I'm not a nurse either, I don't power lift because I need stamina, and was taught to always control weight. I'm not all knowing. I'm here to learn.


----------



## SFGiants (Oct 31, 2012)

SAD said:


> Yo tilly, did you just say you've benched 495?  Is that you in your avi?  Huh......well damn, that's probably an all-time world record for a guy your size.
> 
> And I'm not picking, I'm telling the truth.  Can't handle it?  Don't step up to the plate.
> 
> Now, you seem like you could be a good member to have here, since you are a nurse or whatever, but you don't seem to be very tolerant of others' ideas that may differ from yours.  I could be wrong, but you kind of carry an air of superiority around.

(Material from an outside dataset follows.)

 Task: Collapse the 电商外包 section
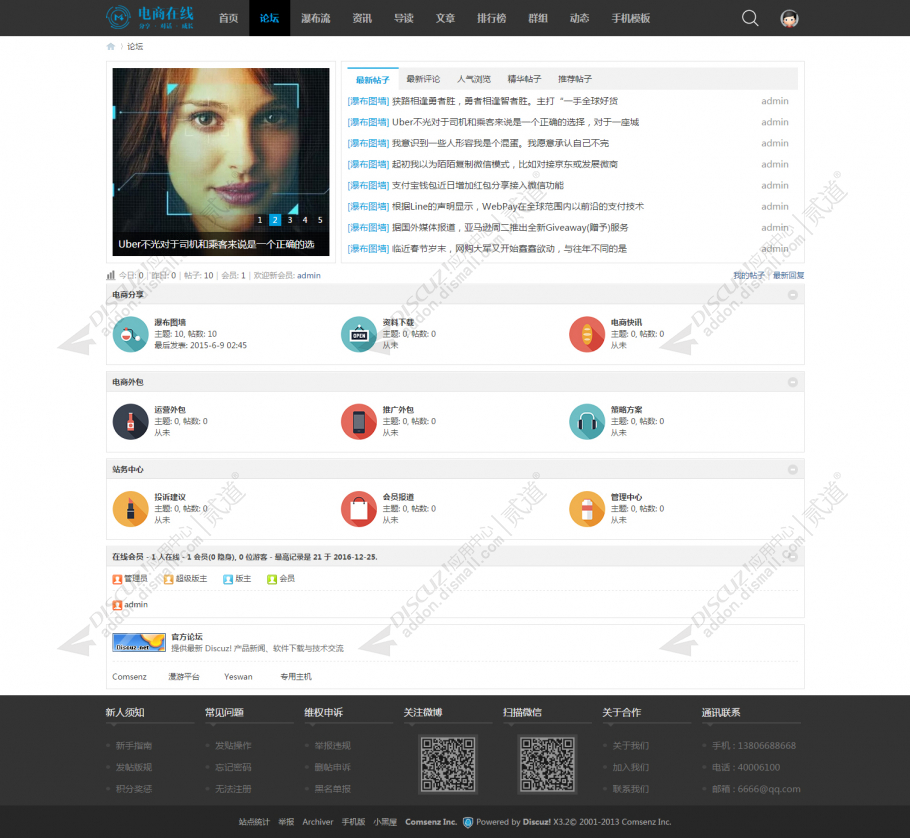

I don't know about you but I don't seem to trust this guy, why is he even here?


----------



## ken Sass (Oct 31, 2012)

ok i am guilty with dumbbells but putting down 85's when i am flat benching i cannot sit up and ease them down they get dropped. and if something starts to go wrong with a lift i will drop that shit, if i make a little noise, well thats why i changed gym's my last gym it bothered them, this gym not so much


----------



## SFGiants (Oct 31, 2012)

ken said:


> ok i am guilty with dumbbells but putting down 85's when i am flat benching i cannot sit up and ease them down they get dropped. and if something starts to go wrong with a lift i will drop that shit, if i make a little noise, well thats why i changed gym's my last gym it bothered them, this gym not so much



At our ages injures are a motherfucker and one must do all one can to avoid injury.

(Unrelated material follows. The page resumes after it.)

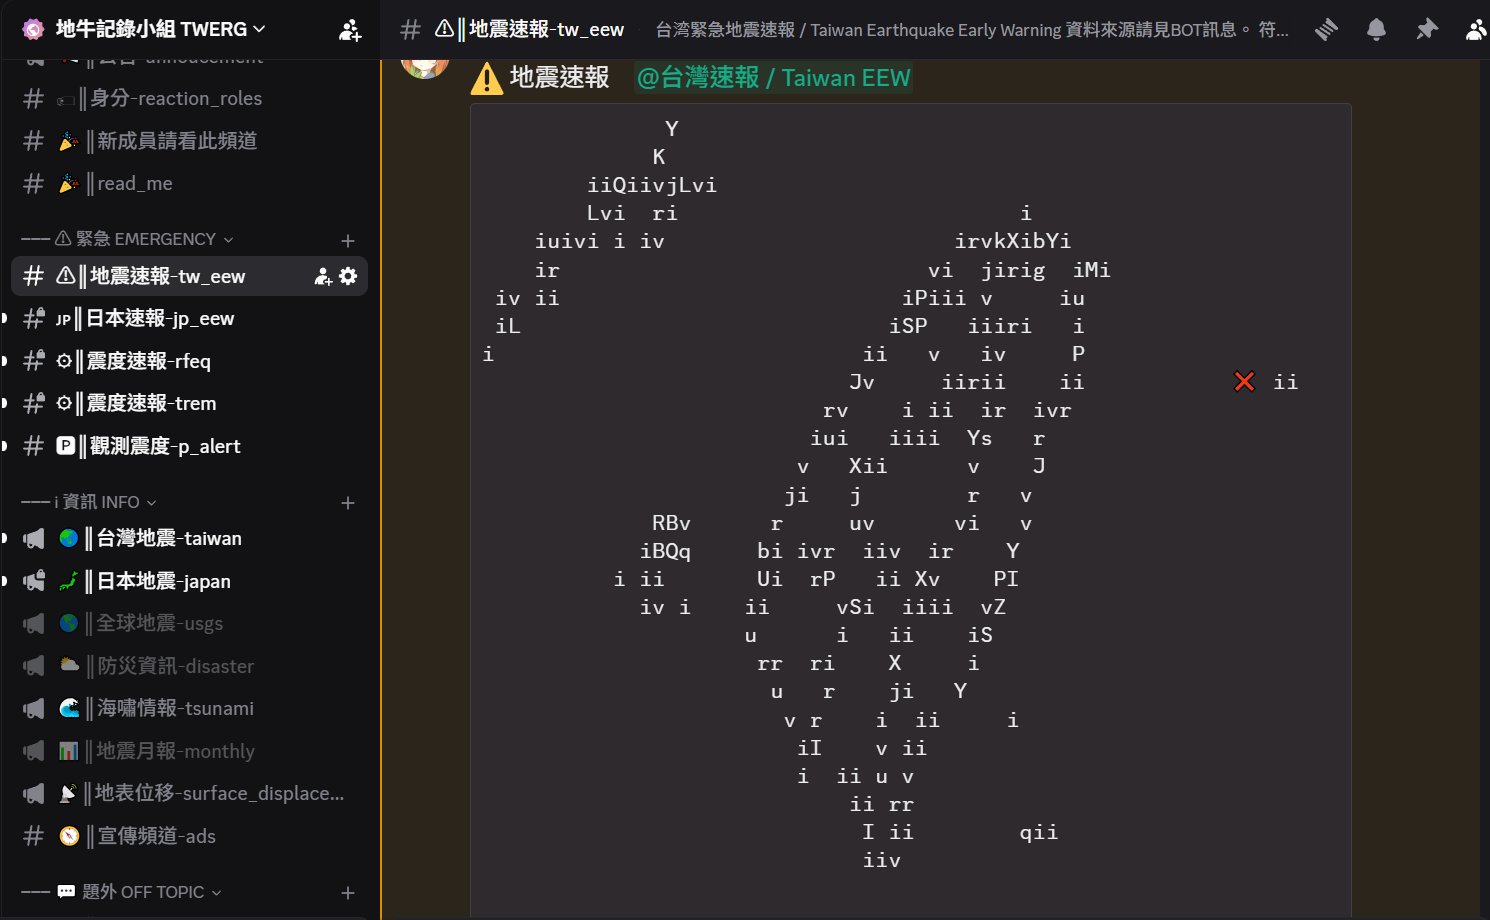Show the member list
Screen dimensions: 1490x920
click(1477, 30)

I have dropped a deadlift from my waist on the platform on a 3rd attempt, I kept leaning back and went to far and my right hip popped the bar out of my hand it was a PR but not because the lift didn't count but it was the most weight I had ever pull at that time. 

Watch an Oly lifter they do the same they control the bar to a certain point then let the bar go so if the Olympic Judges and Pro Powerlifting judges are calling it a good lift I can give a rats ass what someone that complains has to say they just don't understand but I will help them understand if they listen.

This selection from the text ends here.